Saved data entries:

============

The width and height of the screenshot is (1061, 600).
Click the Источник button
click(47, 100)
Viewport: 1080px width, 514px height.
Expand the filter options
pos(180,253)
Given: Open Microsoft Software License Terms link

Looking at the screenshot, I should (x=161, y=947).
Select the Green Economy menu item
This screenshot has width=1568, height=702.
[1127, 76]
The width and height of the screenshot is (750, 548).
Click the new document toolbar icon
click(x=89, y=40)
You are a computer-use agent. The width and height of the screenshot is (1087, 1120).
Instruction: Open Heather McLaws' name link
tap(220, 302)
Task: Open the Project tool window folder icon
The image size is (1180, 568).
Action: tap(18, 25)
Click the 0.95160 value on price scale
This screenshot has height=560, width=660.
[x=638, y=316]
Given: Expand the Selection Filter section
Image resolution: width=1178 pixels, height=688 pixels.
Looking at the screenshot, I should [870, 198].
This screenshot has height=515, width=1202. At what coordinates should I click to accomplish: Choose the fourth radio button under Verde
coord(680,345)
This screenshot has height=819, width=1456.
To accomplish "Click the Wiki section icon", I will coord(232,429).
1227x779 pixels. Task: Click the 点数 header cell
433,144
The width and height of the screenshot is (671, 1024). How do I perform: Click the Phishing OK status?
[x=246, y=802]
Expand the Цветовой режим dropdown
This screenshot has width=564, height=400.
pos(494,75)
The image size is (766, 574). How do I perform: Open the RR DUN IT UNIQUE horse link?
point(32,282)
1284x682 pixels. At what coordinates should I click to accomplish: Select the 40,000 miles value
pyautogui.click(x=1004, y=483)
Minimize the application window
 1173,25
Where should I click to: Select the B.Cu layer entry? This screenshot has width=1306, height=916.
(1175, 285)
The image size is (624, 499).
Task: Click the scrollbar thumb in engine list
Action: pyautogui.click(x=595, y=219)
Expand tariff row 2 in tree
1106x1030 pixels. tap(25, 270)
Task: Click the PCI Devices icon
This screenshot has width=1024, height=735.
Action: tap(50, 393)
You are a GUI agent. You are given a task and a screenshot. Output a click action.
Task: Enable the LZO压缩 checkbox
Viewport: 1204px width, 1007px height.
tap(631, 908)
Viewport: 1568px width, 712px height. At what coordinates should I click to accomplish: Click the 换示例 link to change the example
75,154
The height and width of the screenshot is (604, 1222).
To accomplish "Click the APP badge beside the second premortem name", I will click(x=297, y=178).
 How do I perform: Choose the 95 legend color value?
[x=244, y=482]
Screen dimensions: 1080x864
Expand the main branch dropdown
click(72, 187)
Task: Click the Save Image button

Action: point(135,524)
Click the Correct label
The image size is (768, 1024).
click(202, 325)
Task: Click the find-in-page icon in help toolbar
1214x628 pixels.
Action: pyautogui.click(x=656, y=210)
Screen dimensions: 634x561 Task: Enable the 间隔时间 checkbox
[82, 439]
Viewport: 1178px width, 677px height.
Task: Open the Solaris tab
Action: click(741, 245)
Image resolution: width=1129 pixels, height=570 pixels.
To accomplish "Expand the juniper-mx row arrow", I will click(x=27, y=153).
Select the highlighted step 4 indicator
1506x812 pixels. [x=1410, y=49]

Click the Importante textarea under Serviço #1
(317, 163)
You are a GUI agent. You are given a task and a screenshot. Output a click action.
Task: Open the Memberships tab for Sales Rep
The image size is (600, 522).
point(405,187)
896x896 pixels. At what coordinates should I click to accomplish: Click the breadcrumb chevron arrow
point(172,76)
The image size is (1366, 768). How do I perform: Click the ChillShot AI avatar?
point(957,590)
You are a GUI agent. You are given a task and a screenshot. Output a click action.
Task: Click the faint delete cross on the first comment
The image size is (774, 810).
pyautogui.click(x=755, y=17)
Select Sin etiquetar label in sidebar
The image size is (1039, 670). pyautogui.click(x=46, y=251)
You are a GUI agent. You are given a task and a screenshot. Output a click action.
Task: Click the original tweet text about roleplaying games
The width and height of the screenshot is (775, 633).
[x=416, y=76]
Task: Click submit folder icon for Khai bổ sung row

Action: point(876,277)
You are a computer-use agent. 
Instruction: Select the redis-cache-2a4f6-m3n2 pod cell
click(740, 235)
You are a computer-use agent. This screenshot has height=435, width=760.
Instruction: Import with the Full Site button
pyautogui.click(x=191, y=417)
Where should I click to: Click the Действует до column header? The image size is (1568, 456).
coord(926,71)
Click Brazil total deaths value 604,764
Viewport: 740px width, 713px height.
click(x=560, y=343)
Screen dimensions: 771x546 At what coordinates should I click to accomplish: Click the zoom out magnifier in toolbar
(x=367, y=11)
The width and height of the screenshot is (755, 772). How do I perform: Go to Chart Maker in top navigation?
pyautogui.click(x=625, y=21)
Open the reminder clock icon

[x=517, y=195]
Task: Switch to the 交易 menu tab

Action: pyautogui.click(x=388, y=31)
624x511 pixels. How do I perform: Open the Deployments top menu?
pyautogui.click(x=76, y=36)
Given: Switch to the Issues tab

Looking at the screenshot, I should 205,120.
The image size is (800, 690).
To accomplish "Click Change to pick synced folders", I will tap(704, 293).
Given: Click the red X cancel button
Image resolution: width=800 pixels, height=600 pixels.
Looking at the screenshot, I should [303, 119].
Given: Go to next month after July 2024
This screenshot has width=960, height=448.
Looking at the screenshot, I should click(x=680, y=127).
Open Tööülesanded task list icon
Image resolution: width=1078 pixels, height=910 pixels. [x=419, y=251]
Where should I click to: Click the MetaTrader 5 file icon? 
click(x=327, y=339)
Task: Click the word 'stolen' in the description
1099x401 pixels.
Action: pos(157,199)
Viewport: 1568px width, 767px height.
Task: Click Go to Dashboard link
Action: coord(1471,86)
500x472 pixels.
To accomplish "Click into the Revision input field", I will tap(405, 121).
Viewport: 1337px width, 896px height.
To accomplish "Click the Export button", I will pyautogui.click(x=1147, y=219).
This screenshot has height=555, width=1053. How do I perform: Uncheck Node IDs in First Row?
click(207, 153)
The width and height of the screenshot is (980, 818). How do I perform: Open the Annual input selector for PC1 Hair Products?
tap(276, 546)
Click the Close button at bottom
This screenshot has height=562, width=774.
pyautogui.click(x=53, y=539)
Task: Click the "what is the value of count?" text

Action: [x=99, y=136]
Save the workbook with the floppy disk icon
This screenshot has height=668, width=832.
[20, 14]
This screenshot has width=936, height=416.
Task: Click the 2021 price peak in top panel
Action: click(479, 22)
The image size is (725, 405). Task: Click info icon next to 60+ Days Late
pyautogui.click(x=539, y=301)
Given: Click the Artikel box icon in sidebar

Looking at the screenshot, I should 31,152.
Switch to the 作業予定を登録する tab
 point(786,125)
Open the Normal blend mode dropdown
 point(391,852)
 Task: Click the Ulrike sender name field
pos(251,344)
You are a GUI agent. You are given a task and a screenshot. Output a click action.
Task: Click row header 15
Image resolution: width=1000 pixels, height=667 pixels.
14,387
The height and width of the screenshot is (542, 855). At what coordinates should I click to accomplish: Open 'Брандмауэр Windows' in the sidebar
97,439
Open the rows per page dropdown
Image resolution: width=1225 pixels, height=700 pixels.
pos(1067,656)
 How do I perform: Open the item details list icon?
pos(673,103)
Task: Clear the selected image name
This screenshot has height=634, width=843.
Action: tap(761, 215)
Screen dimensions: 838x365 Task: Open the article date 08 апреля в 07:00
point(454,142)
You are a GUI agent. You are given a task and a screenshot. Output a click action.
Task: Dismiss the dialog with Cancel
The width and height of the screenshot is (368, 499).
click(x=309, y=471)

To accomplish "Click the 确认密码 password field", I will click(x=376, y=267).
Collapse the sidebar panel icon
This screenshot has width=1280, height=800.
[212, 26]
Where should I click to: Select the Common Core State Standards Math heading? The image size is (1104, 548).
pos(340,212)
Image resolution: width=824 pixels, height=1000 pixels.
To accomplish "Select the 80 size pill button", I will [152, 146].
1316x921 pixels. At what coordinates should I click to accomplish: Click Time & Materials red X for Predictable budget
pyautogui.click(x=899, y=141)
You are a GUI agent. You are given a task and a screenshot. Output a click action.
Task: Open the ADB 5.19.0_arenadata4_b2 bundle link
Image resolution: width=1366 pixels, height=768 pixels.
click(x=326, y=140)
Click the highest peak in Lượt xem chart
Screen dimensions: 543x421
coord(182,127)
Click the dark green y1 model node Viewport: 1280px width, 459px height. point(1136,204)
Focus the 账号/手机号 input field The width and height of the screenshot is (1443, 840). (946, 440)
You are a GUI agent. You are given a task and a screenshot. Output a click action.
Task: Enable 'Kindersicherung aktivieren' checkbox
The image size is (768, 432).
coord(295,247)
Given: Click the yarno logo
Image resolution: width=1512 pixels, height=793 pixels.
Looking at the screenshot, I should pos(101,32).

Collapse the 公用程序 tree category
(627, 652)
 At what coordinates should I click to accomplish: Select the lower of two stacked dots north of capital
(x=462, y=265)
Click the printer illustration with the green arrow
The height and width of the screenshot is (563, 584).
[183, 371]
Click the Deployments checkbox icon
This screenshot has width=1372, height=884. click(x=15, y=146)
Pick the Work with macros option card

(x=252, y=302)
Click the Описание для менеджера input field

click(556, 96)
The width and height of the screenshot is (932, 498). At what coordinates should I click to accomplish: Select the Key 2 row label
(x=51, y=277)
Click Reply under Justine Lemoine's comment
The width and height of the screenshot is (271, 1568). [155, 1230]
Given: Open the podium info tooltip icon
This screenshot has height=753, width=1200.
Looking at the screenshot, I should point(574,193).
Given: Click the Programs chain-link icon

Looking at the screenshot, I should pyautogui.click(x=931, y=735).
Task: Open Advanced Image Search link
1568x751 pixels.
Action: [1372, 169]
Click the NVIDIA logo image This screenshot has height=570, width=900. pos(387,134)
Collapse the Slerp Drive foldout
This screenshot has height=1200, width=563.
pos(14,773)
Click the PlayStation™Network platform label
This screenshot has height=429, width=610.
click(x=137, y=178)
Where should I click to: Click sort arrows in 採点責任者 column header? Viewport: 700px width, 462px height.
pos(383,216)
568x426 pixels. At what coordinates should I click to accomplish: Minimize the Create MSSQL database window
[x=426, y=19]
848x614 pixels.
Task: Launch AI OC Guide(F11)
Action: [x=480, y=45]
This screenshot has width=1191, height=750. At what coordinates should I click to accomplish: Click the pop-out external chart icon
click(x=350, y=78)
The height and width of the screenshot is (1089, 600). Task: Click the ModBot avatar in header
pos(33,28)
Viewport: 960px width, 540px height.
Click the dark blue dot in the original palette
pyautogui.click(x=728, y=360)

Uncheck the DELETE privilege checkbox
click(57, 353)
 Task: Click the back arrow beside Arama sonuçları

============

* [Exercise description]:
Say how many lines of the entries hold the string "will". Nothing but the number should be given.

* [Answer space]:
8